Among those serving on the council are Dean Strang, a defense lawyer who rose to national prominence after he was featured in the Netflix documentary “Making a Murderer.” Strang defended Avery in the 2007 trial where Avery was convicted of murdering Teresa Halbach.

In an interview, Strang said he hoped to encourage the Evers administration to “restore some regularity” to the state’s parole commission and to the consideration of executive pardons. Since taking office, Walker has not granted any pardons.

Strang also said the state should consider new rules for how police can interview suspects, pointing to the controversial interrogation of Avery’s nephew, Brendan Dassey.

“I didn’t begin to immerse myself in that issue until I saw the Brendan Dassey videotaped confession,” Strang said.

Also on the council are former Wisconsin Supreme Court Justices Louis Butler and Janine Geske. Butler was appointed to the court by former Democratic Gov. Jim Doyle while Geske was appointed by former Republican Gov. Tommy Thompson.

The committee will include three people who once ran Wisconsin’s prison system: Walter Dickey, Matt Frank and Rick Raemisch. Raemisch is currently the executive director of the Colorado Department of Corrections.

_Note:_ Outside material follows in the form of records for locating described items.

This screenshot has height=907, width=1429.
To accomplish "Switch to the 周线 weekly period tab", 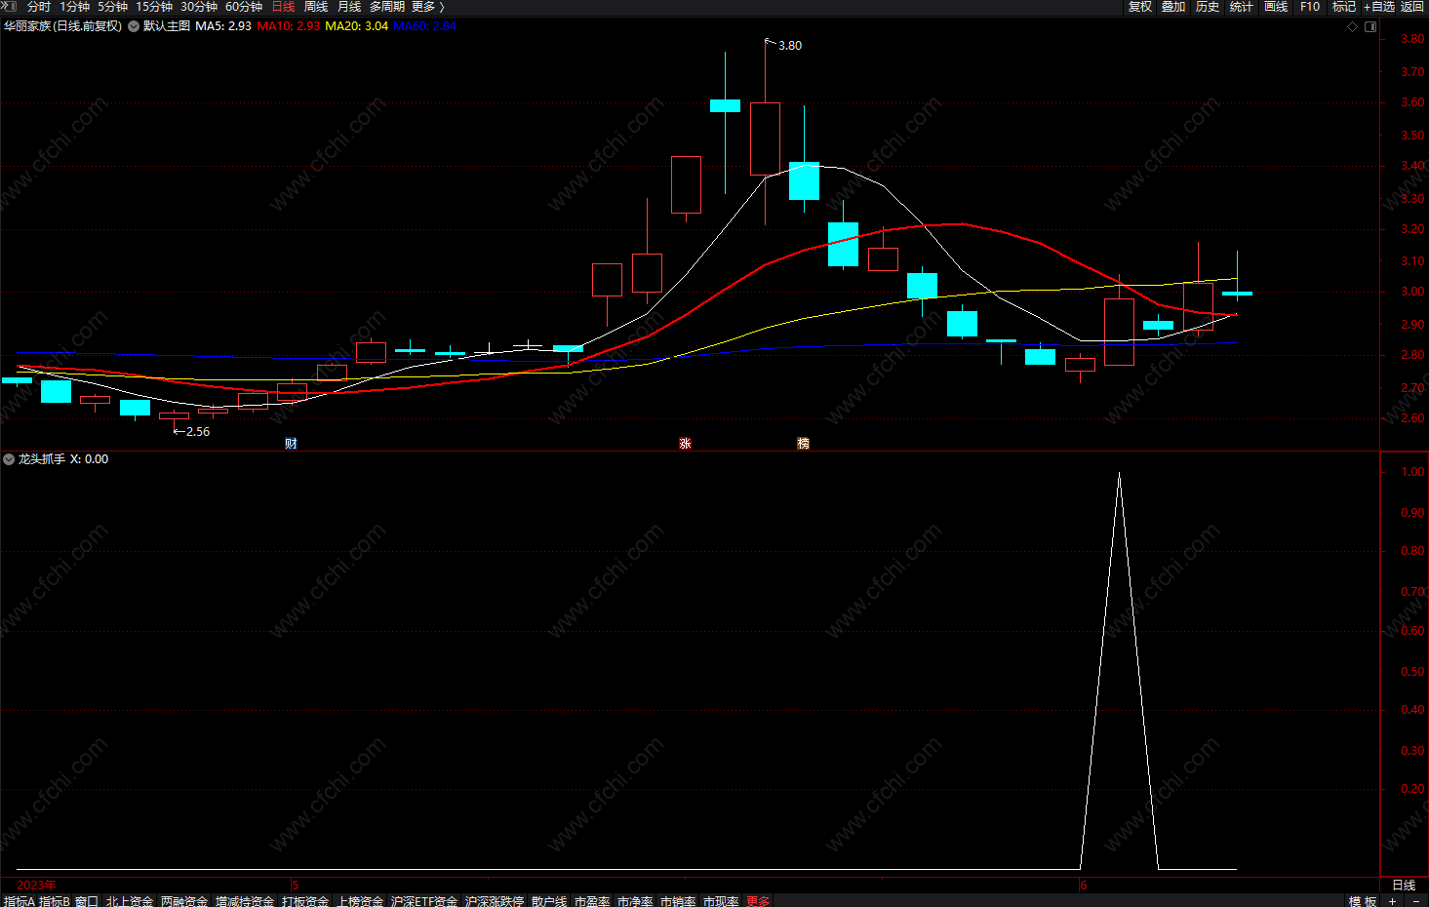I will (x=316, y=7).
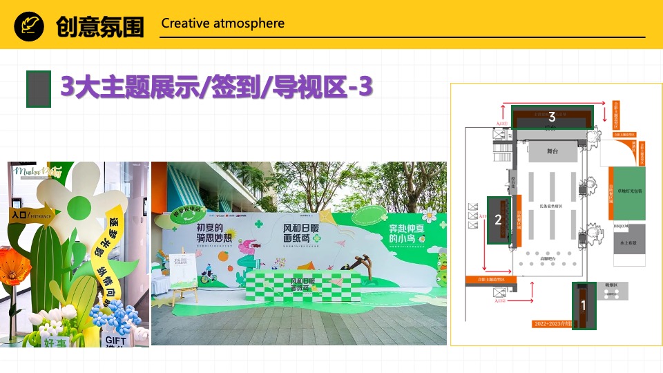Viewport: 663px width, 373px height.
Task: Select the purple title 3大主题展示/签到/导视区-3
Action: 217,88
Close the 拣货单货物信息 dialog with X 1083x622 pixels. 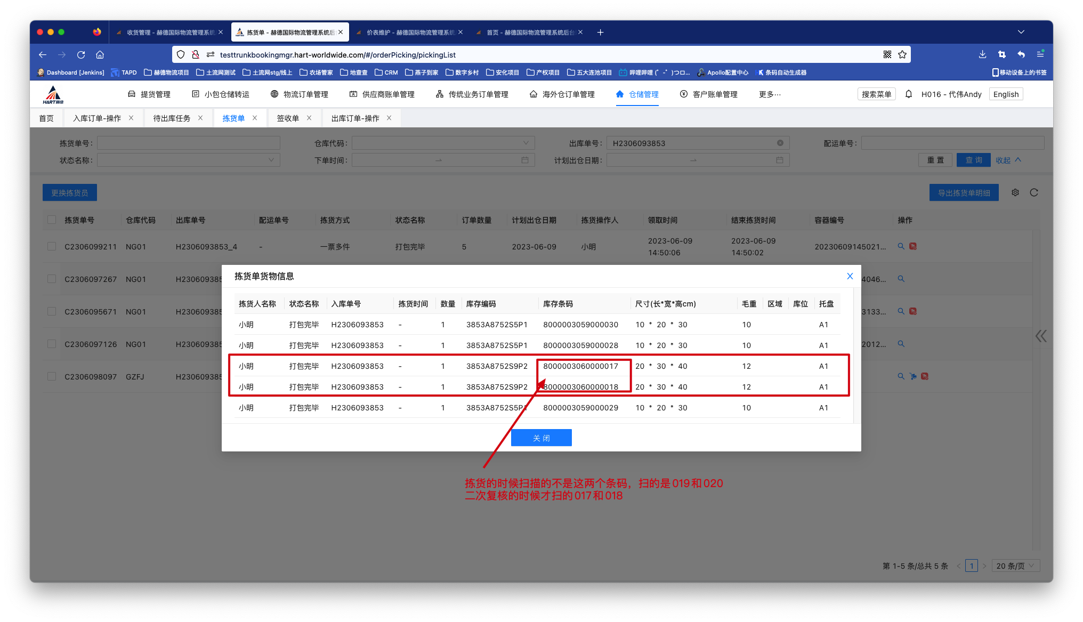pyautogui.click(x=850, y=276)
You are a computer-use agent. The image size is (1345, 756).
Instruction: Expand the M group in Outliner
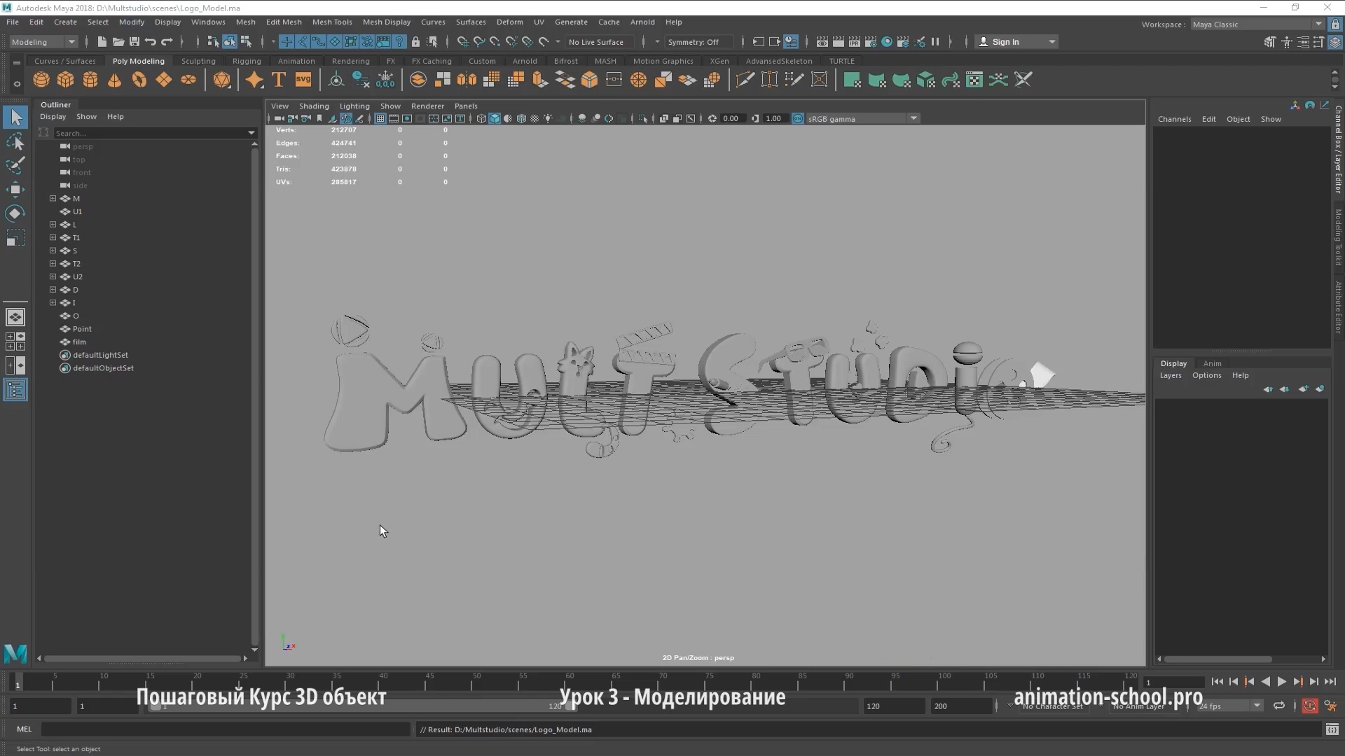pyautogui.click(x=53, y=199)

Dickey ran Wisconsin’s prison system under former Democratic Gov. Tony Earl. He was also tapped by Thompson to chair a panel that studied corrections and sentencing.

“I think the whole field of corrections and sentencing has been overly politicized,” Dickey said. “I guess if I had a goal, it would be to have it become less politicized and to have policy made on the basis of empirical information.”

Evers will take office Monday, Jan. 7.